Mais dans la société juive aussi, nombreux sont ceux qui ont exprimé de fortes réserves. L’opposition par la voix de Tipzi Livni a estimé que « ce texte affaiblit Israël, ternit son image et inquiète nos concitoyens arabes » Quant à Itzhak Herzog, un des ministres travaillistes qui a voté contre le projet d’amendement, il n’a pas hésité à déclarer qu’il y a « des relents de fascisme dans les marges de la société israélienne ».
Cette exigence de la reconnaissance d’Israël en tant qu’Etat juif, à la fois sur le plan interne et international, va très loin. Si on revient à la relation aux Palestiniens, ces dispositions conduisent à empêcher toute forme de discussion sur le retour des réfugiés qui est une des questions clés d’un règlement du conflit. Non pas un retour massif bien sûr mais seulement de quelques dizaines de milliers d’entre eux comme cela avait été envisagé dans les discussions d’Oslo, de Taba et de Genève. Et enfin, last but not least, cette problématique légitime les thèses du transfert des Arabes israéliens en dehors du pays. Même s’il a été désavoué après par le Premier ministre, c’est ce qu’a affirmé Avigdor Liberman devant l’Assemblée générale des Nations unies le 28 septembre dernier, en ces termes : « le principe de base d’un accord sur le statut final ne doit pas être la terre contre la paix, mais plutôt un échange de territoires peuplés ».

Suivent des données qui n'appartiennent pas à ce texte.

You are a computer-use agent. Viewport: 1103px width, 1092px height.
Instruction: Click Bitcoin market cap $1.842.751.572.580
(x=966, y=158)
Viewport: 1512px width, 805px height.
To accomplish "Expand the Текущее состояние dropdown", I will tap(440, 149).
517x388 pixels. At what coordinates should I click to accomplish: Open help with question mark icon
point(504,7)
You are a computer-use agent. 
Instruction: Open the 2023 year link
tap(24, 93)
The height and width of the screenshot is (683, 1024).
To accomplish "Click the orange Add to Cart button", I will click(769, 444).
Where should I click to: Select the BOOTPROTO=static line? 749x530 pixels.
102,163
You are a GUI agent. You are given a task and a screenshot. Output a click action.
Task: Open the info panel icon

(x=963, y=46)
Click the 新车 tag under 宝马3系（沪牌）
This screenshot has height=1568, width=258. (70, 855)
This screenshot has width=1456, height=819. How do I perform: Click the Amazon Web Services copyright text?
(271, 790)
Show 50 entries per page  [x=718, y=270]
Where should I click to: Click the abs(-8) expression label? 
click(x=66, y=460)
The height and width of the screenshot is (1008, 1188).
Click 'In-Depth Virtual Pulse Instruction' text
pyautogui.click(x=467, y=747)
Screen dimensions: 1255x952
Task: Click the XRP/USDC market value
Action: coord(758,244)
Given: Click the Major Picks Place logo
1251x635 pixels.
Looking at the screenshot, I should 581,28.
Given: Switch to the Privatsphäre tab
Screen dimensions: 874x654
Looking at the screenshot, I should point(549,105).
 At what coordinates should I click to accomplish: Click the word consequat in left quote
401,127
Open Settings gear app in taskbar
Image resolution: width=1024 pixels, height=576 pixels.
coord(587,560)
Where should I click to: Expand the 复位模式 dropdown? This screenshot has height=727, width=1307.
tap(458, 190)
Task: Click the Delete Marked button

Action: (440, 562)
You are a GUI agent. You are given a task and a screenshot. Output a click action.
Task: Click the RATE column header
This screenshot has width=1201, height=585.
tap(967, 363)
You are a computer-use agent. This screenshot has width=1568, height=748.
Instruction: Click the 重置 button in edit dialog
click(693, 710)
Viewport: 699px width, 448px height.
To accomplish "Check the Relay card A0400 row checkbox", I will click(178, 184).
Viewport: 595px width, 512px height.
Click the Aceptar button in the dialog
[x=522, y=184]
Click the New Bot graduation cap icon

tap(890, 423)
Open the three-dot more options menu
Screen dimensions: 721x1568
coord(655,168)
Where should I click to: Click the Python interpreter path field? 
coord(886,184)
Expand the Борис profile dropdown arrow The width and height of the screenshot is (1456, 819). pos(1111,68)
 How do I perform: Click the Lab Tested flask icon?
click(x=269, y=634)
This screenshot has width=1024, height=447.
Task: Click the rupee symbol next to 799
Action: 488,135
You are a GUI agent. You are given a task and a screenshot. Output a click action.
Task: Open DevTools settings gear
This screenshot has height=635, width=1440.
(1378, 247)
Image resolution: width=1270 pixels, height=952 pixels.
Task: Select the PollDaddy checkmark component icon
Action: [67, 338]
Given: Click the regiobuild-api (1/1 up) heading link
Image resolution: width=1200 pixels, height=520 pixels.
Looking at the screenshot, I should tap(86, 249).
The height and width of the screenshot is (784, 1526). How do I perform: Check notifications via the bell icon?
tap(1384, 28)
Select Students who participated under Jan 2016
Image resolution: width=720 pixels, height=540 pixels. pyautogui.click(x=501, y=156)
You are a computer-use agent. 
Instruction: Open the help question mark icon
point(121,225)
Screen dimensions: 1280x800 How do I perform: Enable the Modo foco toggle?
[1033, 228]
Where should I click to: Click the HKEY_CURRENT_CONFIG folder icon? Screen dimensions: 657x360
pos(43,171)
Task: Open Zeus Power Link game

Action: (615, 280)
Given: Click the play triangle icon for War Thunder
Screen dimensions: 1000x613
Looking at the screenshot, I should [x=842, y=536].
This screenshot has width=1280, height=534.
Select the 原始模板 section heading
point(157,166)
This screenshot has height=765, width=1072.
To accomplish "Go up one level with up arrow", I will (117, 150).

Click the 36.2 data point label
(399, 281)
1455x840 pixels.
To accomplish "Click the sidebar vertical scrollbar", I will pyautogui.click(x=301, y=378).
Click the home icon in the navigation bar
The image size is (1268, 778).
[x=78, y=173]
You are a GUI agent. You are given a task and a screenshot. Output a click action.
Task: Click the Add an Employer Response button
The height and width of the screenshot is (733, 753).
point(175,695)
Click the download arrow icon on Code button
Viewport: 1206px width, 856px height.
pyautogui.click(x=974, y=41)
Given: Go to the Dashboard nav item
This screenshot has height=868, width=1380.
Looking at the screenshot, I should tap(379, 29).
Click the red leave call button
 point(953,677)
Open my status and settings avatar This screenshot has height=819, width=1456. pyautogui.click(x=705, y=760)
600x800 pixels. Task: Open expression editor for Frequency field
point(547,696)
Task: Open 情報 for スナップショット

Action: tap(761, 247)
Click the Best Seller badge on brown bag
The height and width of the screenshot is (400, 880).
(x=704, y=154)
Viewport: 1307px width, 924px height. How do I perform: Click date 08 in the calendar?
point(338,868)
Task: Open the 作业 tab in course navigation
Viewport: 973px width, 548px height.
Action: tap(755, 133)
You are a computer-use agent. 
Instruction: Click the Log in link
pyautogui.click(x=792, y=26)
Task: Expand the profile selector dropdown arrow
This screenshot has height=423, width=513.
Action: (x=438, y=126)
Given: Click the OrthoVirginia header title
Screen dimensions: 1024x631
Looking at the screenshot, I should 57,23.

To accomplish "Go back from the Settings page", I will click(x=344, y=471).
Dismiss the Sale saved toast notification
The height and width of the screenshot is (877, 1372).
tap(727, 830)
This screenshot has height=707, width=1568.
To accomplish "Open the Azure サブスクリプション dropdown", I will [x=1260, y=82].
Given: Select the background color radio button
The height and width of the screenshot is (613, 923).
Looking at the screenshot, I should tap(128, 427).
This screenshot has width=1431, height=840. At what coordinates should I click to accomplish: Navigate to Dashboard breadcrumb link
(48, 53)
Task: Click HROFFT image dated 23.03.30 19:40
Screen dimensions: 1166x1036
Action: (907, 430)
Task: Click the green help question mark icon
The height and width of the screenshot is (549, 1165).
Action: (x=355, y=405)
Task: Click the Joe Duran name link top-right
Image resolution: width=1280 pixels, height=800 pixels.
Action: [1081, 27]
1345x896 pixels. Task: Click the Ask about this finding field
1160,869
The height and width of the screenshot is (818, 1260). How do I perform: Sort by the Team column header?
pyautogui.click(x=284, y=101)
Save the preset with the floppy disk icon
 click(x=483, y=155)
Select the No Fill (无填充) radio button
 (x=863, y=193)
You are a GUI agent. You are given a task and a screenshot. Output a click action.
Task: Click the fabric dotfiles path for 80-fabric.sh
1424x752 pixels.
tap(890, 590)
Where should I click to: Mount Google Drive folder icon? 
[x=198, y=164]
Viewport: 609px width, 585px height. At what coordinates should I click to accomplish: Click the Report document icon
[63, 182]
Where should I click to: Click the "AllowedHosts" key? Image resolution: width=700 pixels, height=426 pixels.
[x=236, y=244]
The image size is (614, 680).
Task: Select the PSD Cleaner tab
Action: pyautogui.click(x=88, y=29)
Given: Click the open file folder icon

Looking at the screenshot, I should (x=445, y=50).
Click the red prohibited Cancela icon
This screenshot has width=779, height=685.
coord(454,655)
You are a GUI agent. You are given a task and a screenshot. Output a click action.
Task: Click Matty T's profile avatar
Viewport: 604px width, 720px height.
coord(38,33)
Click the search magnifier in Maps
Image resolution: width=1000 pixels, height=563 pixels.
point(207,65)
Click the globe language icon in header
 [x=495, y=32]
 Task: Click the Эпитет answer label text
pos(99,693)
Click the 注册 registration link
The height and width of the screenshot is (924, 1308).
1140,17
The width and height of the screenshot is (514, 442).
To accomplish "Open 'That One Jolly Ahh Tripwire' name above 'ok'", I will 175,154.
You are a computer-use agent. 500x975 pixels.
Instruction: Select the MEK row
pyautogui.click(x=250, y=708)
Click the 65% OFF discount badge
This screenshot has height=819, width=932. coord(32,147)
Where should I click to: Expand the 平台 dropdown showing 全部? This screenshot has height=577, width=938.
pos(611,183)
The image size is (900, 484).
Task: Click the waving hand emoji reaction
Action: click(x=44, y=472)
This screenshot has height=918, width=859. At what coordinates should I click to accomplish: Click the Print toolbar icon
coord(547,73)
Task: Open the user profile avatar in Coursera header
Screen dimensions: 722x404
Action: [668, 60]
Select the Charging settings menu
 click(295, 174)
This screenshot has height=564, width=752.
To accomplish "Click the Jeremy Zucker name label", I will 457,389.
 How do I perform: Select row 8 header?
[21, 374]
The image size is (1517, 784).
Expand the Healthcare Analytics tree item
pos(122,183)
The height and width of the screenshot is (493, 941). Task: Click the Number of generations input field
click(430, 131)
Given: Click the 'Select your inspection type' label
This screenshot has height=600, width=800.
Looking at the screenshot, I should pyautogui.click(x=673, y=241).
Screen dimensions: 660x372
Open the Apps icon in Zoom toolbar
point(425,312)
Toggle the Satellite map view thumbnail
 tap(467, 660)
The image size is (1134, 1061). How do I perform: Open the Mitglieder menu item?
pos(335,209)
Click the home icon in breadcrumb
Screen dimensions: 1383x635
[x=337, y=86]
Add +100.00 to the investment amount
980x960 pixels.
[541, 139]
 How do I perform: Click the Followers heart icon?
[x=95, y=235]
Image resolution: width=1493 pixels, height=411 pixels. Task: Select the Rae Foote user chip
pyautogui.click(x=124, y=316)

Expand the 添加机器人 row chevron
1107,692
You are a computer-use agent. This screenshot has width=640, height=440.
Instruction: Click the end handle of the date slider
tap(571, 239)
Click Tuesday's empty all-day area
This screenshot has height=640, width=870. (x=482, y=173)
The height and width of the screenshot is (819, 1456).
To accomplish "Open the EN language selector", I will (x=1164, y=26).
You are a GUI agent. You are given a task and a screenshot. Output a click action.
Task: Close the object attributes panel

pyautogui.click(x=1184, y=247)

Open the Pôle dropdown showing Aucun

Comme on le voit cette proposition renvoie à une stratégie qui loin de concourir à la paix dans la région peut au contraire provoquer de graves tensions et de nouvelles violences que personne ne pourra vraiment maîtriser.
Pour contrer ces risques très graves, il n’y a qu’une possibilité : continuer ces négociations et trouver, malgré tout, des compromis. S’ils le veulent vraiment, les Etats-Unis ont les moyens de l’imposer. Quant aux Palestiniens, ils doivent éviter de tomber dans ce piège en restant à la table des négociations pour exiger que soient rapidement abordées les questions de fond. A commencer par celle des frontières entre les deux Etats parce qu’elle conduira aussitôt à l’essentiel des problèmes à trancher. Ce serait alors un moment de vérité.